Prof. Qi’s group focuses on understanding the molecular mechanisms that control microtubule organization in fundamental cellular processes, such as cell proliferation, migration, and morphogenesis, and how defects in these mechanisms result in diseases. Recent work from his group has provided insights into the molecular composition and regulation of γTuRCs by revealing the stoichiometry of the core subunits and by identifying several new components and associating proteins. The lab demonstrated that the microcephaly gene product CDK5RAP2 and the DNA polymerase δ catalytic subunit serve as a stimulator and an inhibitor, respectively, for the microtubule-nucleating activity of γTuRCs. The examination of molecular components involved in microtubule nucleation, particularly those associated with γTuRCs is important as this is a fundamental aspect of cell biology and underlies a number of cellular processes ranging from cell division to morphorgenesis. Currently, his group is working to investigate the nature and assembly dynamics of γTuRCs, to systematically identify proteins that associate with γTuRCs, and to understand the interaction between γTuRCs and their associating proteins. Work in the lab is multi-disciplinary and at the interface between biochemistry, biomass spectrometry, and molecular and cell biology.
The microtubule cytoskeleton undergoes cell cycle-dependent reorganization, which transforms from a radial array focused at the centrosome in interphase to a bipolar spindle in mitosis. Prof. Qi’s group has identified that growth-arrest-specific 2-like family protein 1 (GAS2L1), which is a microtubule- and actin-binding protein whose expression is suppressed in acute myeloid leukemia, is crucially involved in centrosome dynamics and disjunction. By characterizing GAS2L1 function, the lab revealed a previously unidentified mechanism that mediates centrosome disjunction for bipolar spindle assembly. An ongoing research in the lab is to identify the mechanism by which the GAS2L1 function is controlled on centrosomes and to understand how GAS2L1 dysregulation leads to genome instability. This work will deepen the understanding of the molecular events that lead to genome instability and cancer.

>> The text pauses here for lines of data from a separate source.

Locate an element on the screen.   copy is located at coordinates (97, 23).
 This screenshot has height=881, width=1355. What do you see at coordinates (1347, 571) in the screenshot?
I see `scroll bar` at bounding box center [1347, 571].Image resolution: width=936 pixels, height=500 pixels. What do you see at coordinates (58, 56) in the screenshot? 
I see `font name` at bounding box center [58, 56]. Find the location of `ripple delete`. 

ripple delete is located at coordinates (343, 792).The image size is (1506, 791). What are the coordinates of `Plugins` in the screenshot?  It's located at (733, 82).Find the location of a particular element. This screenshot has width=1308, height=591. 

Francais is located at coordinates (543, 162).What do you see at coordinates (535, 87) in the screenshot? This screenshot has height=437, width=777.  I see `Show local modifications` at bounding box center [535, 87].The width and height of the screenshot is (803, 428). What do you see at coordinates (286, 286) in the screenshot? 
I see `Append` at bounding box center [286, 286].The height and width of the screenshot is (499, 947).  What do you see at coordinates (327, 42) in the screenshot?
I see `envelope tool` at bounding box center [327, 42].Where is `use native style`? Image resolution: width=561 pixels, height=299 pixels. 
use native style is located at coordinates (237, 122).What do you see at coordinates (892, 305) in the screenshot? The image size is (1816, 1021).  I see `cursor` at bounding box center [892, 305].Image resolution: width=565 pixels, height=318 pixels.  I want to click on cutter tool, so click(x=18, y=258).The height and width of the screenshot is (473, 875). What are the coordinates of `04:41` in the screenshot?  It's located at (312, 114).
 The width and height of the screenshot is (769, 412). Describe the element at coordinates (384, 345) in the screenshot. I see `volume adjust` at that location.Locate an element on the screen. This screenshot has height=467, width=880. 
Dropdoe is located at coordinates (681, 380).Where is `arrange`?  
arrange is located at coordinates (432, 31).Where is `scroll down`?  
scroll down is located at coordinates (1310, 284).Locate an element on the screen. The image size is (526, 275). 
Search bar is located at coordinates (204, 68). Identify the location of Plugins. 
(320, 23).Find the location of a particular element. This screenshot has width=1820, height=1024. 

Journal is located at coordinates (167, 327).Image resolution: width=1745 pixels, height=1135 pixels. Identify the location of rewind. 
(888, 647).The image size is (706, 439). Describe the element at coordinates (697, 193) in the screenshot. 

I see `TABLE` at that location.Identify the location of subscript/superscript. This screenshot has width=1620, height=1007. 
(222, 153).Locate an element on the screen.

- Shen Y, Liu P, Jiang T, Hu Y, Au FKC, and Qi RZ (2017). The catalytic subunit of DNA polymerase δ inhibits γTuRC activity and regulates Golgi-derived microtubules, Nat. Commun., 8, 554.
- Fong KW, Au FKC, Jia Y, Yang S, Zhou L, and Qi RZ (2017). Microtubule plus-end tracking of end-binding protein 1 (EB1) is regulated by CDK5 regulatory subunit-associated protein 2. J. Biol. Chem., 292, 7675–7687.
- Au FK*, Jia Y*, Jiang K, Grigoriev I, Hau BK, Shen Y, Du S, Akhmanova A, and Qi RZ (2017). GAS2L1 is a centriole-associated protein required for centrosome dynamics and disjunction, Dev. Cell, 40, 81–94. (*Equal contribution)
- Wang Z, Zhang C, and Qi RZ (2014). A newly identified myomegalin isoform functions in Golgi microtubule organization and ER-Golgi transport. J. Cell Sci., 127, 4904–4917.
- Choi YK, Liu P, Sze SK, Dai C, and Qi RZ (2010). CDK5RAP2 stimulates microtubule nucleation by the 𝛾-tubulin ring complex. J. Cell Biol. 191, 1089–1095.